> **Fragmento de origen**
De Estrada utiliza su lente para revelar gestos animales en las personas y rasgos humanos en los animales, proponiendo una ética y una poética que iguala a ambos. El libro invita a reconsiderar la familiaridad entre especies y a reconocer detalles que suelen pasar inadvertidos en la vida diaria.
El volumen concluye con un epílogo de la antropóloga Celeste Medrano, quien destaca el valor de la mirada como puente entre los seres humanos y el entorno, especialmente en la conexión con los animales. A continuación, reproducimos el texto de Medrano titulado “El animal que (me) mira”:

“El pensamiento animal, si lo hay, depende de la poesía”.
Jacques Derrida (2008)

> **Consigna 1**
Reproduce sin cambios una parte del fragmento sobre el libro de De Estrada, empezando por "El volumen concluye" y siguiendo hasta "Jacques Derrida (2008)".
> **Consigna 2**
Según el fragmento sobre el libro de De Estrada, ¿son ciertas estas afirmaciones? Responde sí o no a cada una y cita las palabras del fragmento que lo deciden.
(a) El epílogo del libro lo escribe la antropóloga Celeste Medrano.
(b) De Estrada usa su lente para mostrar que los animales están por debajo de las personas.
(c) El texto de Medrano lleva por título “El animal que (me) mira”.
> **Consigna 3**
Sigue escribiendo el fragmento sobre el libro de De Estrada desde el punto en que se detiene.

> **Extracto de datos**
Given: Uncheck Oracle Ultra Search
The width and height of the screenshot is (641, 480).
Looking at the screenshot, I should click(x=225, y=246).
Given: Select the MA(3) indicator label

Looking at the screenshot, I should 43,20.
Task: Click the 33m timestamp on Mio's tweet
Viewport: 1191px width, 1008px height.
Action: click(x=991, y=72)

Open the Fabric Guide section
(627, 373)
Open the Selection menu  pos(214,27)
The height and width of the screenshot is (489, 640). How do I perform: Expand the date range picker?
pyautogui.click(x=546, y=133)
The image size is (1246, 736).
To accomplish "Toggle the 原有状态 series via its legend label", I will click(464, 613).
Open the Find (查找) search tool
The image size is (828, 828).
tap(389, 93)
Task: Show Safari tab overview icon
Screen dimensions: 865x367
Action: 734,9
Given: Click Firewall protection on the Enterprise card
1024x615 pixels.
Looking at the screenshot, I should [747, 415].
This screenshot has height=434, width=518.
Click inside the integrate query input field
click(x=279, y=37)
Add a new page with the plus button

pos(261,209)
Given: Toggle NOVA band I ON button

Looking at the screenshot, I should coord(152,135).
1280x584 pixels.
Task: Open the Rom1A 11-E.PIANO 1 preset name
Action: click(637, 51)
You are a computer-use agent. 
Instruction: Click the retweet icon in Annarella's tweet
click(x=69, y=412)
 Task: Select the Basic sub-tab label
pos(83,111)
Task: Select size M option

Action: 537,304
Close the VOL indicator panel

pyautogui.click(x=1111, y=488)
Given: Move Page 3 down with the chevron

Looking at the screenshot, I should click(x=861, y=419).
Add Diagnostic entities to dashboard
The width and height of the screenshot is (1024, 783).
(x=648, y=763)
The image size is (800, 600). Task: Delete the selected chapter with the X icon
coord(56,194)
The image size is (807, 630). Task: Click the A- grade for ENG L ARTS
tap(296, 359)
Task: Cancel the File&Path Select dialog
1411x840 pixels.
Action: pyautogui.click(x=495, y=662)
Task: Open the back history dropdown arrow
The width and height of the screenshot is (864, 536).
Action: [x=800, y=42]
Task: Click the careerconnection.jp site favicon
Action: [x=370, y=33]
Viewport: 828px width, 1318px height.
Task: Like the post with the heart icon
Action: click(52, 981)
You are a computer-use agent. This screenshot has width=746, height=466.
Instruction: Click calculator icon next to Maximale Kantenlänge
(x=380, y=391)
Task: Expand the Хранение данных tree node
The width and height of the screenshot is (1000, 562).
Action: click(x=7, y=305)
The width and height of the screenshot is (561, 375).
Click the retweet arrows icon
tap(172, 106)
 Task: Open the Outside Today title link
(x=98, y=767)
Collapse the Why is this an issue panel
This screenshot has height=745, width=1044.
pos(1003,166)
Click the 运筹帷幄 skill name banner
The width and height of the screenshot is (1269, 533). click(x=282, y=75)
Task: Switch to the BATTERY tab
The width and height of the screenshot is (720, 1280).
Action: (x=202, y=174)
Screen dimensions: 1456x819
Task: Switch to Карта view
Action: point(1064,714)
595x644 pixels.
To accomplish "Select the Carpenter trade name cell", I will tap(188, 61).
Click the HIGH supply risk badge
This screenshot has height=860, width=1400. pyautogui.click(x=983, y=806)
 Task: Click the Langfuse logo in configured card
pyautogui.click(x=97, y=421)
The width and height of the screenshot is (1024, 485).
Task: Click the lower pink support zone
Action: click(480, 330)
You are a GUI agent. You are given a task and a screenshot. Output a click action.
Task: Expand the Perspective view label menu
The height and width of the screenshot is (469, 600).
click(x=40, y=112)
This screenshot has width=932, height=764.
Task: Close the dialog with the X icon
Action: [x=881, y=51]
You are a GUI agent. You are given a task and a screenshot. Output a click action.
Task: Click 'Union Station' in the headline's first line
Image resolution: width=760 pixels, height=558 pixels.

> **Resultado 1**
El volumen concluye con un epílogo de la antropóloga Celeste Medrano, quien destaca el valor de la mirada como puente entre los seres humanos y el entorno, especialmente en la conexión con los animales. A continuación, reproducimos el texto de Medrano titulado “El animal que (me) mira”:

“El pensamiento animal, si lo hay, depende de la poesía”.
Jacques Derrida (2008)

> **Resultado 2**
(a) Sí: "El volumen concluye con un epílogo de la antropóloga Celeste Medrano".
(b) No: "proponiendo una ética y una poética que iguala a ambos".
(c) Sí: "reproducimos el texto de Medrano titulado “El animal que (me) mira”".

> **Resultado 3**
Desnudos, el filósofo argelino Jacques Derrida y su gata se miran y esa experiencia fabrica aquella taxonomía en la que el humano y el animal tejen la poética de la diferencia, un territorio de vergüenzas.
“Ante la gata que me mira desnudo”, se interroga el filósofo, “¿tendría yo vergüenza como un animal que ya no tiene sentido de su desnudez? ¿O, al contrario, tendría vergüenza como un hombre que conserva el sentido de la desnudez? ¿Quién soy yo entonces? ¿Quién soy? ¿A quién preguntarle si no al otro?”. Quizás a la propia gata, se responde Derrida. Él nos insta, suelto de ropas, a abrir aquella cerrada trama que nos enreda, la del mundo moderno, aquel que, separando animales de humanos, razón de instinto -pero también (y, sobre todo) naturaleza de cultura, ciencia de arte-, nos despojó de la posibilidad de devolver-la-mirada.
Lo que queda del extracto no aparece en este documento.